Credit: Reuters/Mario Anzuoni
By Edwin Chan
LOS ANGELES |
Fri Jun 17, 2011 1:24am EDT
LOS ANGELES (Reuters) - The universe has probably never been safer if the proliferation of comic book superheroes on the big screen is any indication.
Marvel adventures "Thor" and "X-Men: First Class" have sold nearly $800 million worth of tickets combined at the worldwide box office in recent weeks, and "Captain America" is getting ready for a July 22 release across North America.
Stepping into the breach Friday is "Green Lantern," starring Ryan Reynolds as the ring-wielding intergalactic space cop immortalized in D.C. comic books.
The $150 million Warner Bros. picture tells the story of Earth's first member of the Green Lantern Corps and his maiden task -- to beat back and defeat mega-villain Parallax, a planet-killing entity that thrives on fear.
Blake Lively co-stars as his love interest, while Peter Sarsgaard and Mark Strong are on board as villains.
The film's director, Martin Campbell, who rebooted the James Bond franchise with the gritty "Casino Royale," acknowledges that the "Green Lantern" is a lesser-known member of the D.C. comics pantheon, but so what?
"We had a little bit more work to do," Campbell told reporters recently. "It wasn't in as many people's consciousness as Superman or Batman may have been."
But "Iron Man was a second-tier (Marvel comics) character that turned out very well," he points out. "Whether a superhero is second-tier or first-tier is irrelevant ... The movie has to stand alone."
"CLUTTERED CHAOS"
Early "Green Lantern" reviews were overwhelmingly negative. The New York Observer said the film was "a dumb, pointless, ugly, moronic and incomprehensible jumble of botched effects, technical blunders and cluttered chaos."
In slightly more measured tones, Variety said the "visually lavish sci-fi adventure" was "a highly unstable alloy of the serious, the goofy and the downright derivative."

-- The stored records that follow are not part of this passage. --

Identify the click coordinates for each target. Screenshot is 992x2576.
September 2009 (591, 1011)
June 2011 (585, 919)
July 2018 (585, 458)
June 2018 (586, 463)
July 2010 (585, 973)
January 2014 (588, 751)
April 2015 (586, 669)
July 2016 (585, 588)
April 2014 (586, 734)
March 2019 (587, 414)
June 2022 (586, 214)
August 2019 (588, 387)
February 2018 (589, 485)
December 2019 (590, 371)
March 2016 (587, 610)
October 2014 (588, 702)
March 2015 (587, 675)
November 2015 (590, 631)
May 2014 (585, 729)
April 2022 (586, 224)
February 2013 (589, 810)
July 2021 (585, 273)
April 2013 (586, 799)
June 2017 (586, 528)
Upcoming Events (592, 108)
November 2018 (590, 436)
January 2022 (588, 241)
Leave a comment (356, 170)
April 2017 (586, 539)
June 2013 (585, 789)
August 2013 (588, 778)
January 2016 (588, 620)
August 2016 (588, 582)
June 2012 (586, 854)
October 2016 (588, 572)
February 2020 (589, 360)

Still, bullish sources at Warner Bros. expect the film to gross at least $50 million during its first three days of release in the United States and Canada. That would put it in the same range as "X-Men: First Class," which opened to $55 million earlier this month and has grossed $104 million to date.
The critics were generally kind to Reynolds, who was last seen by a handful of people trying to escape a coffin in "Buried." He seemed a natural choice to play a character less riven by internal demons than recent movie superheroes have tended to be.
As hot-shot fighter pilot Hal Jordan, the 34-year-old Canadian actor -- who has a fear of flying -- lent a casual wisecracking charm to a guy given the modest challenge of saving the universe.
"A lot of the current iterations of superheroes are a little bit darker and serious in tone," Reynolds told reporters in a recent interview. "This is a bit of a throwback. There's a lot of fun in the character."
So much fun that there is inevitable talk of a sequel. Indeed, viewers who sit through the credits at the end will learn which character becomes a villain in the next episode.
Lively joked she'd like to play the villain next. Strong, who co-stars as Green Lantern Corps leader Sinestro, said he played up certain personality traits that might eventually push his character to the dark side -- as happened in the comics.
Those little teasers hint at the degree of thought that may have gone toward a second installment, even before the opening credits roll on the first.
But if a sequel does not get the green light, Reynolds will get a fresh crack at fanboy glory in yet another obscure comic-book adaptation headed to the big screen. He is attached to reprise the villainous role of Deadpool in a spin-off of the "X-Men: Wolverine" spin-off.